*Stated goal*:
Extract every line in the entries below that contains the string "mode", matching case exactly.

Entries drawn from a collection:

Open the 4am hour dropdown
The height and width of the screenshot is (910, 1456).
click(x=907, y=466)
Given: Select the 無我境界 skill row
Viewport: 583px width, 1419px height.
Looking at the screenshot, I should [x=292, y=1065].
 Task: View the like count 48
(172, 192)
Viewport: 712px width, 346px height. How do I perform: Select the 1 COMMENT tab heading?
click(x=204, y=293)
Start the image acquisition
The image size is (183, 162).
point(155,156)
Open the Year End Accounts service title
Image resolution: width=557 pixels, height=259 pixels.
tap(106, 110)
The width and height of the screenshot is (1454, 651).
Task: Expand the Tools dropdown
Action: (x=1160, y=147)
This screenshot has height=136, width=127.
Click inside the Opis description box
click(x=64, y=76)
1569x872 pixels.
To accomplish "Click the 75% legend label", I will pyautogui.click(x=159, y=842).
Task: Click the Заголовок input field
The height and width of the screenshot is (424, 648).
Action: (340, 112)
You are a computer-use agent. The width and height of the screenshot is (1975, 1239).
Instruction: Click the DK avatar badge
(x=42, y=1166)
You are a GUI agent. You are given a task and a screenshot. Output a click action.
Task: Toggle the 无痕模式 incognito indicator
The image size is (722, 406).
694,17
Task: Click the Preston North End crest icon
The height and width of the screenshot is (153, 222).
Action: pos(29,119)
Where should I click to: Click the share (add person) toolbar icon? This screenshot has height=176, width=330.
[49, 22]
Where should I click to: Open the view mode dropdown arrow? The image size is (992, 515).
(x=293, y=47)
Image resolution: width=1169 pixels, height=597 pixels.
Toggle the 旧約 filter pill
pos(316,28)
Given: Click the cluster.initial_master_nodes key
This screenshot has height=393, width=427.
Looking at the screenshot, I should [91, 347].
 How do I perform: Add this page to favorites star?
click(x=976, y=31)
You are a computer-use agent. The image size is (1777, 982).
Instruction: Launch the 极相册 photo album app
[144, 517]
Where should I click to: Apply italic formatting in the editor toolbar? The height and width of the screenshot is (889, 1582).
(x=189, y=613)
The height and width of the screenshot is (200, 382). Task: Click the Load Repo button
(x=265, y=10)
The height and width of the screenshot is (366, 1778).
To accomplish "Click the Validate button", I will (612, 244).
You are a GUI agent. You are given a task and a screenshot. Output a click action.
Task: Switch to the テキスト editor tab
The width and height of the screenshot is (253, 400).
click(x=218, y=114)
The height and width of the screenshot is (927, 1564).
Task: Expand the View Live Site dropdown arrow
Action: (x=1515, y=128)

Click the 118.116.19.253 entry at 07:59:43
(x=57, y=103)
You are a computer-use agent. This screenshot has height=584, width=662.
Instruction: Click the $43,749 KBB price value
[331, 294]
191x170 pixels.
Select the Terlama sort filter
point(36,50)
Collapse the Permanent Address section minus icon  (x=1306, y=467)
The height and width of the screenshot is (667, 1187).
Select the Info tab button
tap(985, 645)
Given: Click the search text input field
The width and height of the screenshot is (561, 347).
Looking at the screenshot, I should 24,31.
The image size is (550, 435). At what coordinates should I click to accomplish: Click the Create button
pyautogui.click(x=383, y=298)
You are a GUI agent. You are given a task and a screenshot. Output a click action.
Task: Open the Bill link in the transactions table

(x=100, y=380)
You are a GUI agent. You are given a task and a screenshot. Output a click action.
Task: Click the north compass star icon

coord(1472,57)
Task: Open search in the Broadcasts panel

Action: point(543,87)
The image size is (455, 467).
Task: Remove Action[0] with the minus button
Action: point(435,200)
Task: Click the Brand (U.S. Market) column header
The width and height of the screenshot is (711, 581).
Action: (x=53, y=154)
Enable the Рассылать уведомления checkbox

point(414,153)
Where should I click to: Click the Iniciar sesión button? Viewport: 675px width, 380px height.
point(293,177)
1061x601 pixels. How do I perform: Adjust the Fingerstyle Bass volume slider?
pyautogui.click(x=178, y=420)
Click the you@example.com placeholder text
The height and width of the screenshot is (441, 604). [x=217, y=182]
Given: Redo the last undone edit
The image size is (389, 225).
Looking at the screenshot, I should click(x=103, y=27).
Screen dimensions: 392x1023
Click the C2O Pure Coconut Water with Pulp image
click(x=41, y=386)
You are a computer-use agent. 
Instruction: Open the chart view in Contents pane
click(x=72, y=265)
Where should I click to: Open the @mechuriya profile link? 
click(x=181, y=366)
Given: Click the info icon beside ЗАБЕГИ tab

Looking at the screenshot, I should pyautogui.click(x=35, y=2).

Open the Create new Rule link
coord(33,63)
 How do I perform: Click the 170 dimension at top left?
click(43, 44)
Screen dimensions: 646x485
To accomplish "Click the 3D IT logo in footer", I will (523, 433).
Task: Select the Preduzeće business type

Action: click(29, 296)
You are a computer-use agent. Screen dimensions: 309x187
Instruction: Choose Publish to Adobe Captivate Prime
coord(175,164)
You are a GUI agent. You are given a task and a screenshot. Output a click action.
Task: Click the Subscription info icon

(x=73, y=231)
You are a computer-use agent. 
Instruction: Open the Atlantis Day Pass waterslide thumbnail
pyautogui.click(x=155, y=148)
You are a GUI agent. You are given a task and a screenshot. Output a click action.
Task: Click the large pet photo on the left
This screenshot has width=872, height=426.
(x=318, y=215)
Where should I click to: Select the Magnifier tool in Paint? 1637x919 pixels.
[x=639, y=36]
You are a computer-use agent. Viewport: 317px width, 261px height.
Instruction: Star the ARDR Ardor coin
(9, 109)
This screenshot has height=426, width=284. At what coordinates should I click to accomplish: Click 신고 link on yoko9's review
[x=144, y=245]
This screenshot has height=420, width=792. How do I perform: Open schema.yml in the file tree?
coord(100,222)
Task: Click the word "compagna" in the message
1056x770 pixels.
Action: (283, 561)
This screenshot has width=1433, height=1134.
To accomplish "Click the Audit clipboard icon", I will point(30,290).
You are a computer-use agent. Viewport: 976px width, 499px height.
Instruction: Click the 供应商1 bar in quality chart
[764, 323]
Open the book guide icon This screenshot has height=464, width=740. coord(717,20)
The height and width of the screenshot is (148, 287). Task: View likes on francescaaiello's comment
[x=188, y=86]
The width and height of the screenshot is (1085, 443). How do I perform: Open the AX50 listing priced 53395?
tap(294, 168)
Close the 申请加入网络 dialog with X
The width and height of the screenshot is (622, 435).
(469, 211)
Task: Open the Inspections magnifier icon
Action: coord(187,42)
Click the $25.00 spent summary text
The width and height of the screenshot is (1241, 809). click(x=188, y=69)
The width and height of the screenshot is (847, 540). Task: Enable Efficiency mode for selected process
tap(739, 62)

*Output of the exercise*:
Where should I click to: Open the view mode dropdown arrow? The image size is (992, 515).
The width and height of the screenshot is (847, 540). Task: Enable Efficiency mode for selected process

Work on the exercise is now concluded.